Cronaca Italia

Terremoto: a Roma crepe nelle case e controlli dei vigili del fuoco

Terremoto: a Roma crepe nelle case e controlli dei vigili del fuoco

Terremoto: a Roma crepe nelle case e controlli dei vigili del fuoco

ROMA – Oltre cento interventi dei vigili del fuoco da mercoledì sera a Roma dopo le tre scosse di terremoto avvertite in città. Si tratta principalmente di verifiche statiche su cornicioni e tramezzi interni. Non si sono registrati feriti né danni importanti alle strutture. A quanto reso noto, il Comando dei vigili del fuoco di Roma ha inoltre inviato sui luoghi della nuova emergenza sisma una sezione operativa dalla sede di Tuscolano Secondo composta da almeno 13 pompieri nella zona di Ascoli Piceno e la sezione operativa USAR con l’ausilio di unità cinofila a Macerata. Super lavoro nella notte anche per la forte pioggia con interventi per infiltrazioni d’acqua in appartamenti e terrazzi allagati. I vigili del fuoco al lavoro anche ai Castelli romani, a Rocca di Papa, per la caduta di albero medio fusto.

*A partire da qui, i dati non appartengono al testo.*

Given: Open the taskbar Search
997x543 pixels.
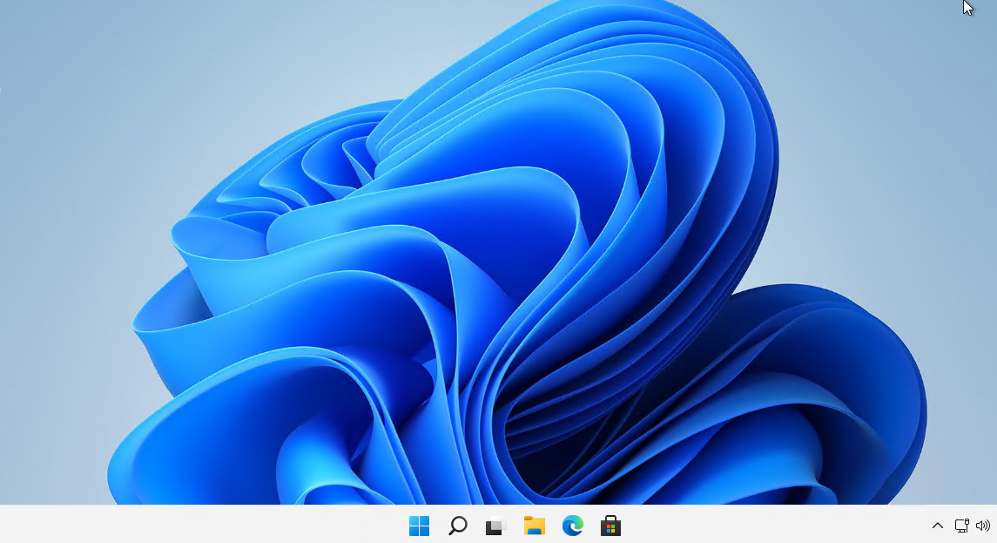Looking at the screenshot, I should (457, 526).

La scossa, con epicentro tra Marche e Umbria, è stata infatti avvertita anche a Roma, con gente in strada, crepe e cornicioni caduti in diversi palazzi. Evacuato per precauzione anche il Ministero degli Esteri. Tre violente e lunghe scosse, la prima alle 19:11 di magnitudo 5.4, la seconda di magnitudo 5.9 alle 21:18, ennesime repliche del sisma che il 24 agosto ha raso al suolo Amatrice, Accumoli, Arquata e Pescara del Tronto. Poi, verso mezzanotte, una terza scossa di magnitudo 4.6.

Questa volta l’epicentro è stato registrato nelle Marche, tra i Comuni di Castelsantangelo sul Nera, Visso, Ussita, nelle Marche, e Preci, in Umbria. Ma le scosse sono state avvertite anche a Roma e in molte località del centro nord, fino al Veneto e al Trentino Alto Adige, addirittura in Austria.